Le noir et blanc de Chabouté est profond comme une blessure, celle de l’âme tourmentée du capitaine. On plonge dans l’antre de sa folie, dans la profondeur abyssale de son destin, rencontrant sa fin dans ce duel avec le dieu des mers.
Dans cette joute infernale, la violence titanesque est sublimée par l’auteur grâce à un encrage magnifique qui donne toute sa profondeur à ce combat sans issue. Achab ne peut sortir vainqueur de cette bataille, Moby Dick étant devenu son reflet lumineux. La confrontation entre le noir et le blanc marque les deux principaux protagonistes comme deux faces d’une même tragédie. Les intertitres mettent en place un récit à l’écriture presque physique, un ressenti où point la virtuosité littéraire de Melville et d’où saillit l’obsession d’un simple humain qui conduit aussi sûrement son navire à sa perte que son âme à la damnation.
Les marins du Pequod essaieront bien de ramener leur capitaine à la raison mais ce dernier a déjà forcé le destin, et hors de l’idée de rejoindre la terre des vivants, sa haine le conduit à côtoyer le rivage des morts.

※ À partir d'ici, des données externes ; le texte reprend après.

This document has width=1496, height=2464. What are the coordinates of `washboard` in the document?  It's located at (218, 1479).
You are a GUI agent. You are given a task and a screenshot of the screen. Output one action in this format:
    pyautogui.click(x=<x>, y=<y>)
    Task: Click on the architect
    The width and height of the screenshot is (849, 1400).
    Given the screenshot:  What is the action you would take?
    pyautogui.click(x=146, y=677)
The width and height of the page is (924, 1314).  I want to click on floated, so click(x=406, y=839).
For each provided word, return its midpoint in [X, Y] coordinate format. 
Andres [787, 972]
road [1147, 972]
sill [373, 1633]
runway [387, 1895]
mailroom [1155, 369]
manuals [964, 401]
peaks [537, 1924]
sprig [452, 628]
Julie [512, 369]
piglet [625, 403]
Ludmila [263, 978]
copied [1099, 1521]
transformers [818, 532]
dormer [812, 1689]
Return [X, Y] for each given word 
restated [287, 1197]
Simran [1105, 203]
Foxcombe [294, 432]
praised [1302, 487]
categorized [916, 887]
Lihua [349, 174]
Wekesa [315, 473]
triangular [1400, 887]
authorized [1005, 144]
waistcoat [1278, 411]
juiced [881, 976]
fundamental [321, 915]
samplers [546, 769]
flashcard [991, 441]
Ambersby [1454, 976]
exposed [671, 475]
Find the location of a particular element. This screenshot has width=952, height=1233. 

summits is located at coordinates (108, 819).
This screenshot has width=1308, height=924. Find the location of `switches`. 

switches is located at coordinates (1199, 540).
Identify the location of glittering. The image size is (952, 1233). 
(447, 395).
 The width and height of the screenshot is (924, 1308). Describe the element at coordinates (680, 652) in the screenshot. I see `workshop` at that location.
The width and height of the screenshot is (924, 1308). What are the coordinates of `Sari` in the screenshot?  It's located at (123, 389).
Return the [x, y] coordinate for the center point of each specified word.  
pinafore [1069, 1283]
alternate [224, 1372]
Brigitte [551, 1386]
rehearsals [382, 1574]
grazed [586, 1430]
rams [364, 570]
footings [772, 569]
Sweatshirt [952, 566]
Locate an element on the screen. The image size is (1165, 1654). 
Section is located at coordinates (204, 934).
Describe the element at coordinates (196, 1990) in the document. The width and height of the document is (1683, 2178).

Chabouté donne, grâce à la précision de son trait tiré et effilé, une force impressionnante à son adaptation. On ressent avec précision toute la tension emmagasinée par son héros. La délivrance ne viendra que de la dissolution de ces vies dans l’immensité océane. Entre acharnement et folie, Achab mène une mission sacrée. Il ne renoncera en aucun cas, que ce soit devant l’effroi de l’équipage ou les eaux rougies du sang de ses hommes. Cette vision terrifiante et dangereuse est portée par des dialogues limpides et des images expressives qui mettent en branle des sentiments qui vont au-delà d’une simple chasse à la baleine.
Ce mauvais voyage sera le dernier de la série. Le diptyque sombre dans une étincelante noirceur que Chabouté arrive à rendre avec des silences et des images brutes et directes. Les mots sont transformés en geste et forgent un récit dense de visions et de sensations qui font de la difficile tentative d’adapter un chef-d’œuvre tel que celui-ci, une totale réussite.